Currently, the Redis password for ArgoCD components is exposed as an environment variable sourced from a Kubernetes secret (valueFrom.secretKeyRef). This method poses a security risk as environment variables can be unintentionally logged or become visible in debugging scenarios.

This epic aims to enhance the security posture by migrating the Redis password access method from environment variables to secure volume mounts within the ArgoCD component containers.

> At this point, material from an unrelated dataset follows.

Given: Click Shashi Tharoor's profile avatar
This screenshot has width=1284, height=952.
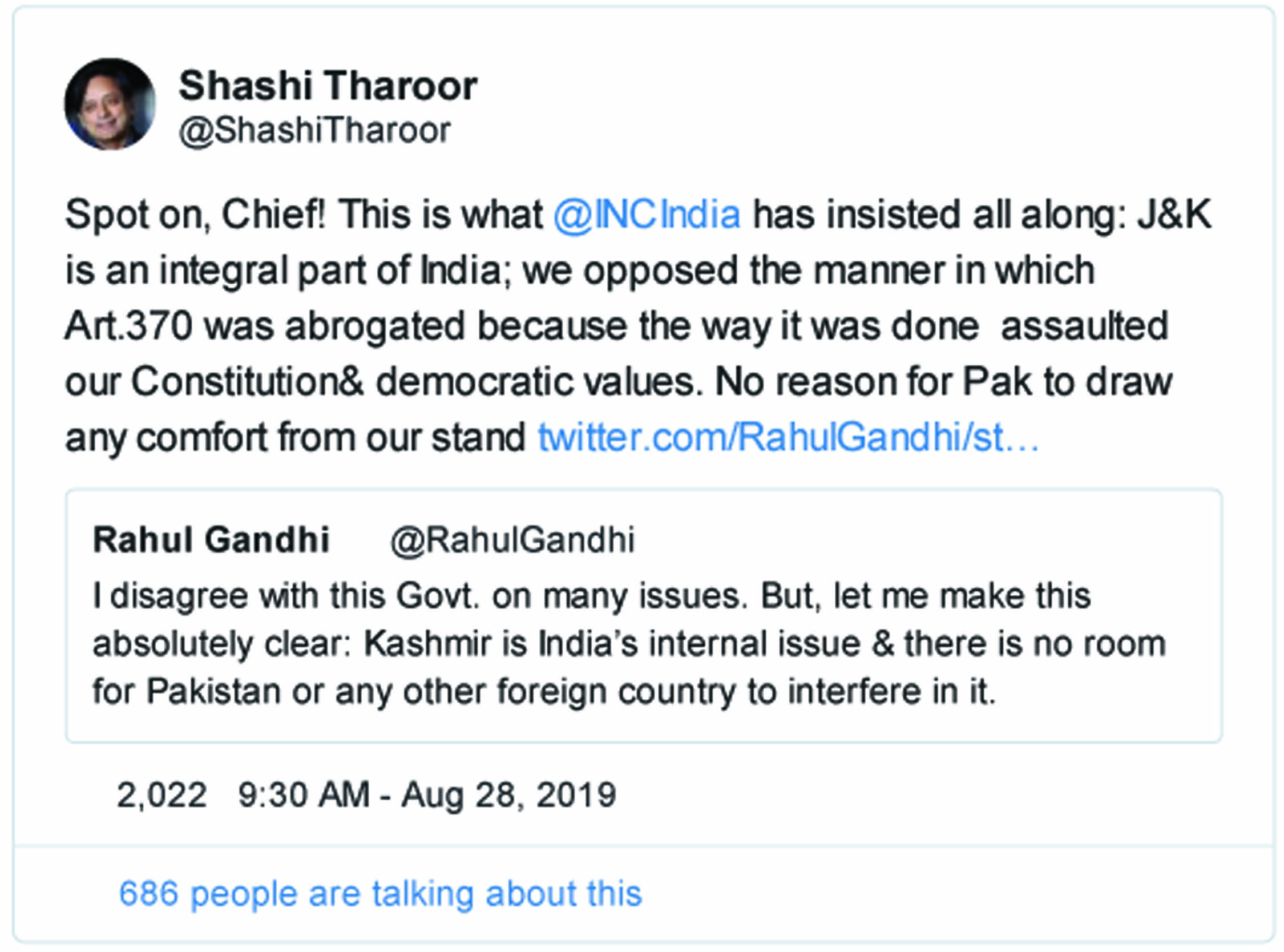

This aligns with best practices for secret management in Kubernetes.

Acceptance Criteria:

• GitOps components successfully connect to Redis using the password provided via volume mount.

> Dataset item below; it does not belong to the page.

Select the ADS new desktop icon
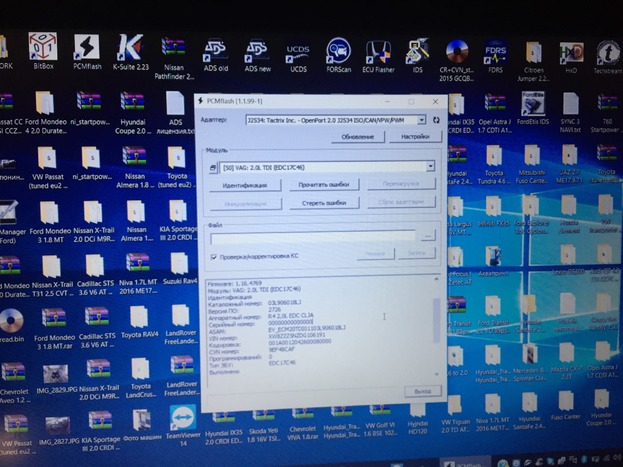tap(257, 52)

• The valueFrom.secretKeyRef entry for the Redis password environment variable is removed from the GitOps component.

• No Redis password or sensitive information is visible in container environment variables for the GitOps components.

• The solution is implemented and verified.

Definition of Done

• • Code Complete:
    • All code has been written, reviewed, and approved.
  • Tested:
    • Unit tests have been written and passed.
    • Ensure code coverage is not reduced with the changes.
    • Integration tests have been automated.
    • System tests have been conducted, and all critical bugs have been fixed.
    • Tested and merged on OpenShift either upstream or downstream on a local build.
  • Documentation:
    • User documentation or release notes have been written (if applicable).
  • Build:
    • Code has been successfully built and integrated into the main repository / project.
    • Midstream changes (if applicable) are done, reviewed, approved and merged.
  • Review:
    • Code has been peer-reviewed and meets coding standards.
    • All acceptance criteria defined in the user story have been met.
    • Tested by reviewer on OpenShift.
  • Deployment:
    • The feature has been deployed on OpenShift cluster for testing.